Today’s kids are the first generation to be celebrated from day one by their parents and grandparents on the Internet, with tons of pictures and posts being shared daily on Facebook and Twitter chronicling every childhood achievement, milestone, and mistake. The trend even has a name: “Facebook Parenting.” But ask yourself: Is this fair to your kids?

It’s natural to want to be a “Facebook Parent” because sharing about your kids helps create and maintain ties with relatives and friends, especially those who live in another time zone.

But consider this: You’re documenting your child’s most private and personal moments online for the whole world to see without considering whether they’ll be comfortable down the road having all that information floating around. In fact, you’re literally denying your child the chance to decide what they’d like to keep private and what’s okay to make public. Once something is posted to a Social Network or the Internet, it's posted forever.

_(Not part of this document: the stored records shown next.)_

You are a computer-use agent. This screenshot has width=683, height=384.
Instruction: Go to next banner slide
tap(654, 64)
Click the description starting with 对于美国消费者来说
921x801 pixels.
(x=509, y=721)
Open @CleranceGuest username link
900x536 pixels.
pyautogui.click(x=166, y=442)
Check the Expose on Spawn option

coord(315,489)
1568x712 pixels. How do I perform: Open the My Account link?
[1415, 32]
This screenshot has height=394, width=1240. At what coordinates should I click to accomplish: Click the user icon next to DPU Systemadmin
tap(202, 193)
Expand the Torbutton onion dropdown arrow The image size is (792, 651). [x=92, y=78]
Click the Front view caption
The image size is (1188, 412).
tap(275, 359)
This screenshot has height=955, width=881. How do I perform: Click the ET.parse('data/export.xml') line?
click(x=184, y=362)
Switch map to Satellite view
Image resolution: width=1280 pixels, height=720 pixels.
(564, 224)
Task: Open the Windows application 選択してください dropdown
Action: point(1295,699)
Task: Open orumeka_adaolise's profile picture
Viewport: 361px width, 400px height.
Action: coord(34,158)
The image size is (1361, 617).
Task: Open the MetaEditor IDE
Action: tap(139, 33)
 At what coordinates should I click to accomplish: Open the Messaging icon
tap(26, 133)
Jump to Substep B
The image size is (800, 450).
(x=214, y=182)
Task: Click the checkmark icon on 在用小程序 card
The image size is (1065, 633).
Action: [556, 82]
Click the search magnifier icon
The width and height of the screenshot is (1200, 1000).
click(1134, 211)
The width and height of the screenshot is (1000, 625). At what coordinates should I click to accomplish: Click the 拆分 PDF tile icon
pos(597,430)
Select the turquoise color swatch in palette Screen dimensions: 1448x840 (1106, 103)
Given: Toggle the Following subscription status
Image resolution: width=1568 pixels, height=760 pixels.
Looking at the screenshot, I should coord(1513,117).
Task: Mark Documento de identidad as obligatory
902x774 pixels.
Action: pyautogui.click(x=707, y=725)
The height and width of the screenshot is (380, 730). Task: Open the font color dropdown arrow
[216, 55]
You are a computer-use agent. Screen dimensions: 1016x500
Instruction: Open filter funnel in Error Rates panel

Bottom line: A potentially embarrassing story won’t faze a toddler, but how will it affect a tween or teenager? Or what will a potential employer, college admissions counselor, or bank loan officer think about what they find when they search your child, which is being done routinely? And experts say that "running an online profile" on people will become common for everything from doing a check before dating someone to letting them volunteer for a charity.

Meaning, that everything you post will be searchable and findable by your child’s future friends, dates, schools, and employers, and just about anyone else.

Something to think about before you post a comment or picture of your child online.